Not just anyone could have said, with conviction and love, that I was acting not out of generosity toward others, but out of self-loathing—saying “yes” to any request because I valued myself so little. What do I have to do with my time? I have no family, no children, not even a dog. I lounge at home and eat the Number 3 Chick-fil-A value meal.

“No,” she said. “It’s blasphemy to treat yourself as if you have no value; God paid too high a cost for you to do that. He loves you—He is for you.”

Days upon days of delighting in my friend’s presence rushed back to me: Sitting on her kitchen floor, talking as she made dinner; Saturday mornings full of pancake-making; Walks through her neighborhood, past the sprawling white house with the upstairs porch, through Texas heat waves; the hours slumped against her arm in silence, stunned at the loss of a love, at the loss of a dream. I ached for her nearness. Not just anyone in the middle of a panic attack could have doused me with such truth—and grace. It extinguished the fire. I found myself laughing as I stuffed salty waffle fries into my mouth, profoundly grateful for a not-just-anyone.

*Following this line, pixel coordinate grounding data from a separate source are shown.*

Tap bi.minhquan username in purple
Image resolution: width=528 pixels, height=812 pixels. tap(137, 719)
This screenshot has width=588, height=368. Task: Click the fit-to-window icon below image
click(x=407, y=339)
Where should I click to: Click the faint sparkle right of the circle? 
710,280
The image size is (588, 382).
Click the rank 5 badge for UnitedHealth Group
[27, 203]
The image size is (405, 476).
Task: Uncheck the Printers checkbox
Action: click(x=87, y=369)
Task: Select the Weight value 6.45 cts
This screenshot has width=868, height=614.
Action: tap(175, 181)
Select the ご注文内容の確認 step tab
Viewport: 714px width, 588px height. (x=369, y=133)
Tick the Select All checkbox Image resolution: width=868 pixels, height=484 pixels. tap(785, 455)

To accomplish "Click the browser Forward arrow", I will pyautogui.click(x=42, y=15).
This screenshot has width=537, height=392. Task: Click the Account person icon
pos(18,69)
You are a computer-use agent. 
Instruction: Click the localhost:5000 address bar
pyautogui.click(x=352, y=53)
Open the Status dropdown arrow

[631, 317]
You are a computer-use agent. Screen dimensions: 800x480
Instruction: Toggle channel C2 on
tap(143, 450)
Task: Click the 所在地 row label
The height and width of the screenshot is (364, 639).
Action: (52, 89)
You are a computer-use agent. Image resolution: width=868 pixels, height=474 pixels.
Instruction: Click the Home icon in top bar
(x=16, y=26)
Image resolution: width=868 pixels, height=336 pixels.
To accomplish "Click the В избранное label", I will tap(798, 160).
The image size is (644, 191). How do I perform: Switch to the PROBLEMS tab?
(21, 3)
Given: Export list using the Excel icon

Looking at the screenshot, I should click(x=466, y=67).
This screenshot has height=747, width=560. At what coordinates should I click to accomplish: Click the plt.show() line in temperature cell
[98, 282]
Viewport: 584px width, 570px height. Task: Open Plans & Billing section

Not-just-anyones remind us that we, too, are not just anyone.

Nelson Mandela—South Africa’s freedom fighter—understood this core of our being:
Our deepest fear is not that we are inadequate; our deepest fear is that we are powerful beyond measure. It is our light, not our darkness, that most frightens us. We ask ourselves, ‘Who am I to be brilliant, gorgeous, talented, fabulous?’ Actually, who are you not to be? You are a child of God. Your playing small doesn’t serve the world. There’s nothing enlightened about shrinking so that other people won’t feel insecure around you. We are all meant to shine, as children do. We were born to make manifest the glory of God within us. It’s not just in some of us; it’s in everyone. As we let our own light shine, we give other people permission to do the same; as we’re liberated from our own fear, our presence automatically liberates others.

What Mandela understood, Jesus made possible.

Eugene Peterson, in The Message, paraphrased how Jesus transforms people who feel like nothings into somethings: “God knew what he was doing from the very beginning. He decided from the outset to shape the lives of those who love him along the same lines as the life of his Son. The Son stands first in the line of humanity he restored. We see the original and intended shape of our lives there in him. After God made that decision of what his children should be like, he followed it up by calling people by name. Hosea put it well: ‘I'll call nobodies and make them somebodies; I'll call the unloved and make them beloved. In the place where they yelled out, ‘You're nobody!’ they're calling you ‘God’s living children’” (Romans 9:25–26).

When you are walking through fire, do all that you can to let it refine and strengthen you. Shout for help. For you are not just anyone; you are a child of God. So don’t play small; shine.